— START OF DATA ROWS —
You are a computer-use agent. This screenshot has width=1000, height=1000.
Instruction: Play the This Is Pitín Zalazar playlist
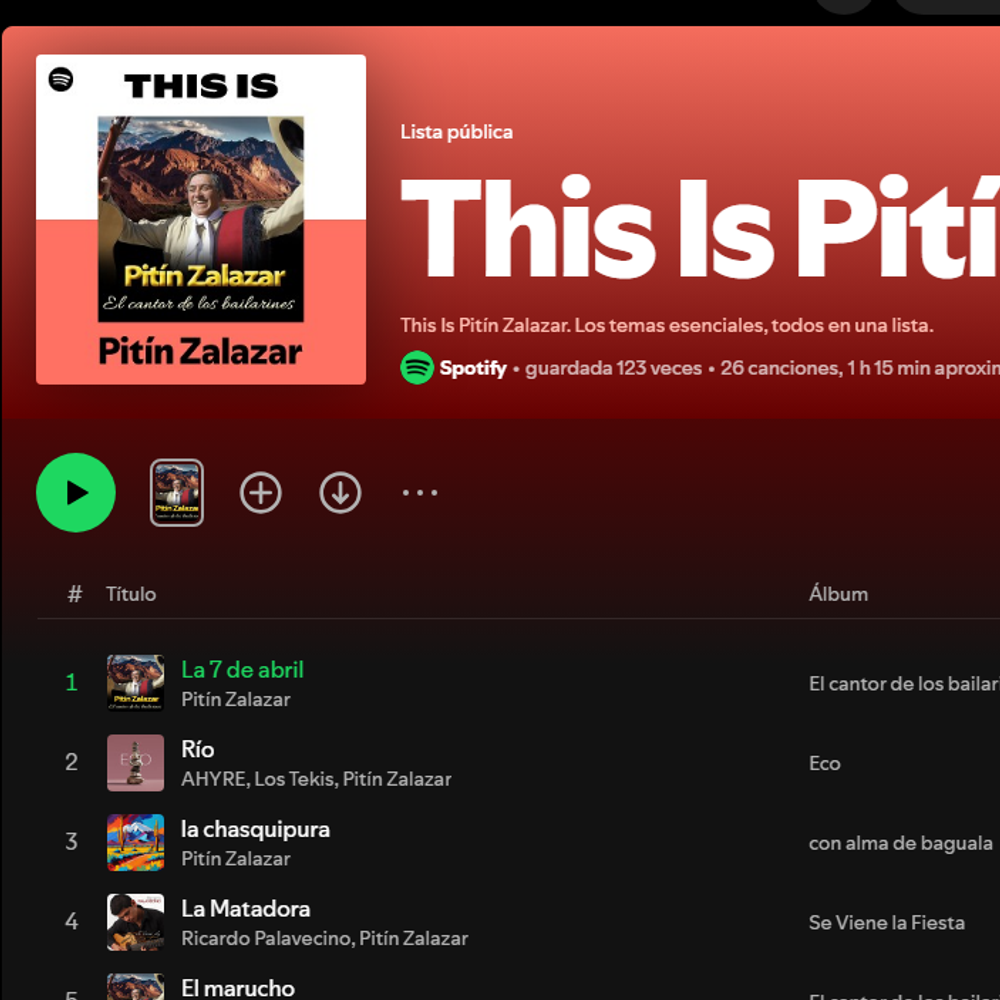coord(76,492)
— END OF DATA ROWS —
— START OF DATA ROWS —
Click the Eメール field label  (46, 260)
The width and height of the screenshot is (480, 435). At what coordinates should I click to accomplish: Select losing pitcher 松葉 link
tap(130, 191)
— END OF DATA ROWS —
— START OF DATA ROWS —
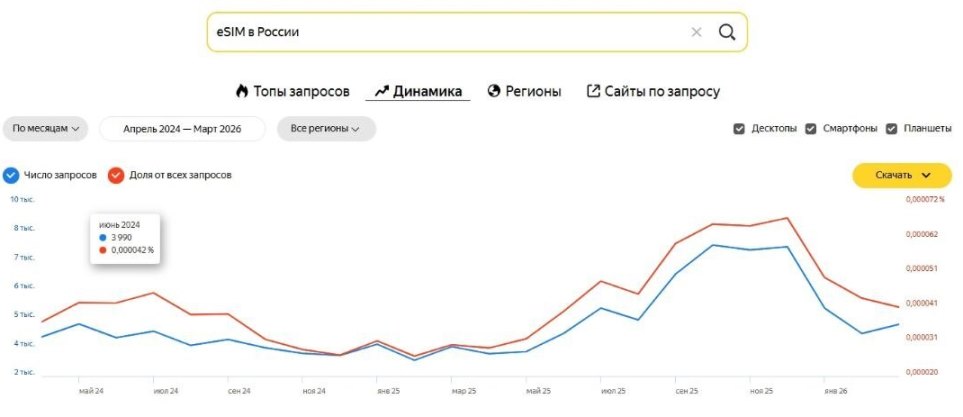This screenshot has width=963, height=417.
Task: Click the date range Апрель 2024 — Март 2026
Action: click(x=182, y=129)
— END OF DATA ROWS —
### EXERCISE DETAILS
Please reproduce the records that begin at the line containing "This screenshot has width=963, height=417." and stop after the line containing "Action: click(x=182, y=129)", replacing "date range" with "period" and keeping everything else unchanged. Leave the pictures out of your answer.

### RIGHT ANSWER
This screenshot has width=963, height=417.
Task: Click the period Апрель 2024 — Март 2026
Action: click(x=182, y=129)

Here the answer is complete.